A new national security strategy reflecting an end to decade-long wars in Iraq and Afghanistan offers the opportunity to reduce military spending and government deficits by hundreds of billions of dollars over the next 10 years — but at a cost of thousands of jobs in lawmakers’ states and districts.
Democrats as well as Republicans are resisting, looking to protect home turf from California, where the Global Hawk unmanned aircraft is built, to Wisconsin, home to speedy Littoral combat ships, to military installations all across the country.
“It’s funny that we want to save money everywhere except when it can bother us,” Sen. Lindsey Graham, R-S.C., said in an interview. Graham is a member of the Armed Services Committee and one of the few lawmakers who favors another round of domestic base closings.
Defense Secretary Leon Panetta recently outlined a $525 billion budget for next year that’s $6 billion less than the current level.
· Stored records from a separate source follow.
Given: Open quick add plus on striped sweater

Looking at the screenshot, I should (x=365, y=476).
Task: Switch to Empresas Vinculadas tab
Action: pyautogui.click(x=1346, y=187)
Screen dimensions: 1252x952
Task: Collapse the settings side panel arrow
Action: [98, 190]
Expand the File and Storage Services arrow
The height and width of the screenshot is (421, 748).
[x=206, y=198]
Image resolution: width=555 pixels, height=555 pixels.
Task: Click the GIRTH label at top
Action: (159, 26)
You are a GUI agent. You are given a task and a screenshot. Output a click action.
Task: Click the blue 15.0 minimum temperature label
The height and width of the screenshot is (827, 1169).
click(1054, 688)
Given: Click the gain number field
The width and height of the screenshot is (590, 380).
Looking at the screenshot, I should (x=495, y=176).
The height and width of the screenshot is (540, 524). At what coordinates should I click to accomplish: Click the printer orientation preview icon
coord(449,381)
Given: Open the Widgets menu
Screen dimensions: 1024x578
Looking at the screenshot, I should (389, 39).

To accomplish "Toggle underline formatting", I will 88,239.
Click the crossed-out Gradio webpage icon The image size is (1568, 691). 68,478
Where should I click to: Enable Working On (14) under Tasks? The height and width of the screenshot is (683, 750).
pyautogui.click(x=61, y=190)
The proposal is the first step in the deficit-cutting plan that Obama and congressional Republicans agreed to last summer that calls for a reduction in projected military spending of $487 billion over 10 years.
“Make no mistake, the savings that we are proposing will impact on all 50 states and many districts, congressional districts, across America,” Panetta said at a news conference spelling out the new strategy. “This will be a test, a test of whether reducing the deficit is about talk or about action.”
Obama submits his complete budget proposal to Congress on Feb. 13, but Panetta’s preview included enough details to stir alarm on Capitol Hill.
The budget calls for canceling the Air Force’s Global Hawk program, a high-altitude unmanned aircraft used for intelligence, surveillance and reconnaissance. The Pentagon said the aircraft’s cost at $215 million apiece make it less cost-effective than the existing U-2 spy planes that burst on the scene in the 1950s and were critical in finding Soviet missiles in Cuba in 1962.
Northrop Grumman, the aircraft’s prime contractor, builds the planes in Palmdale, Calif., located in the district of the House Armed Services Committee Chairman Howard “Buck” McKeon.
The aircraft is based at Beale Air Force Base, near Marysville, Calif., soon to be in the redrawn congressional district of Democratic Rep. John Garamendi, a member of the committee. The program also is one of many that the Air Force manages at Wright-Patterson Air Force Base in the district of Rep. Michael Turner, R-Ohio, another committee member.
McKeon has criticized the overall military cuts but has not commented specifically on the Global Hawk.